I meant to put that's not who I am lol
Haha I figured :p
im having a unusually hard flare up for two months. ive never had it this bad before (ive had this on and off for many years - thank god not constantly.) lately, i keep having these images in my head and scenarios in my head of me "coming out" in the future and ending my relationship with my amazing fiance who i love dearly. he knows everything but i still feel like i am constantly lying to him, my family, and friends. i need to know that this is something the SO-OCD can do to you? the weird thing is, is that i have never been attracted to woman. i do admire their beauty and wish to LOOK like them or have a specific feature they have, but i dont have any urges to like be with them yet i am dealing with this really bad flare up. My brain keeps telling me that since i have never tried it, i would never know, and i am just getting really distressed from it. i just want to be happy again and it seems impossible. I am convinced i am only person that is using SO-OCD as an excuse. Any guidance or advice, or anything really, will help. i just feel alone and scared and sad all the time.

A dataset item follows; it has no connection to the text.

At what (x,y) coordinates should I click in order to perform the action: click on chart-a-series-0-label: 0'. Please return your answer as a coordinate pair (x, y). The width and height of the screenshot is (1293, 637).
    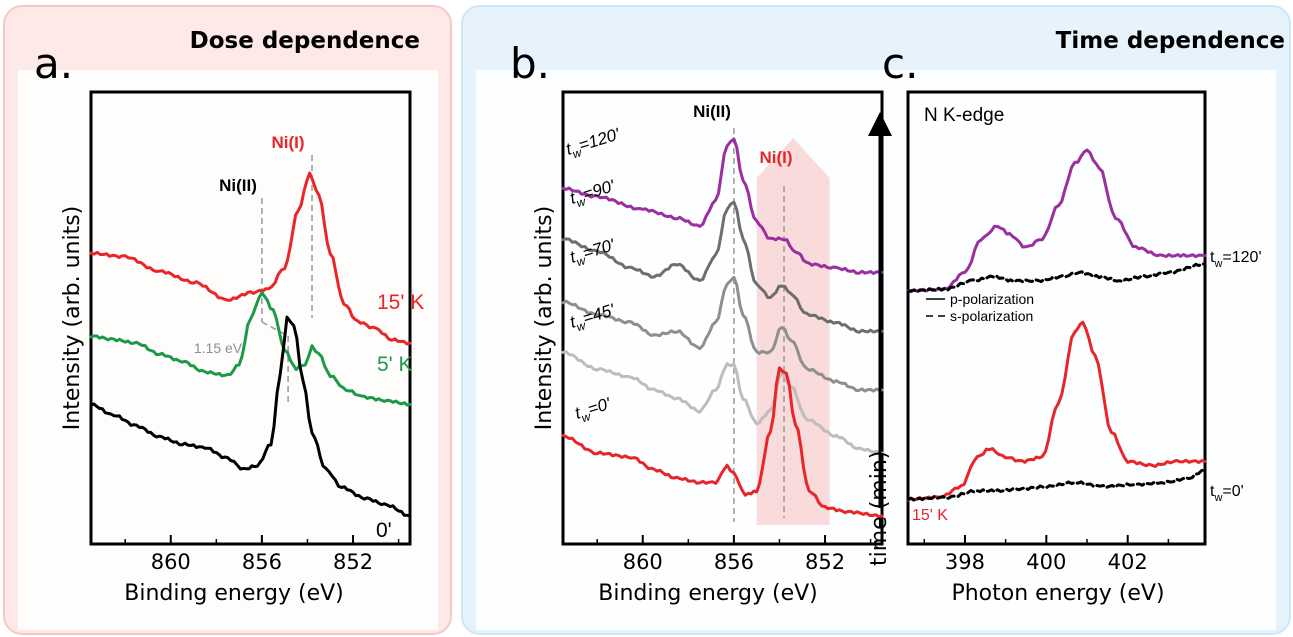
    Looking at the image, I should click on (384, 530).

These past few days I was fine. Minimal intrusive thoughts ,no anxiety etc(to add I'm on medication so maybe it's starting to work although it barely is 2 weeks) and today I got a sudden wave of anxiety and it started latching on some thoughts like" what if I'm in denial and I wanna break up with my bf? And what if erp doesn't work for me because I actually wanna break up with my bf?" But they didn't really stay long usually those thoughts would make me spiral for days or so, now they lasted for some hours. And now I'm trying to trigger myself into being anxious again because if I don't it means I don't have ocd and if I don't have ocd it means I don't love my bf and if I don't love my bf it means I have to break up. Idk if it makes sense but the lack of anxiety makes me wonder if I actually have ocd or not.
Does anyone else ever feel like they don’t feel “bad enough” to have OCD, or that they don’t feel “the right way” for it? Or like they’re just saying they have OCD as an excuse? Because i was so much better for like 3 weeks now and now im on my period and i started doubting again. So because of that im scared that i was feeling to good and that my fear is actually true.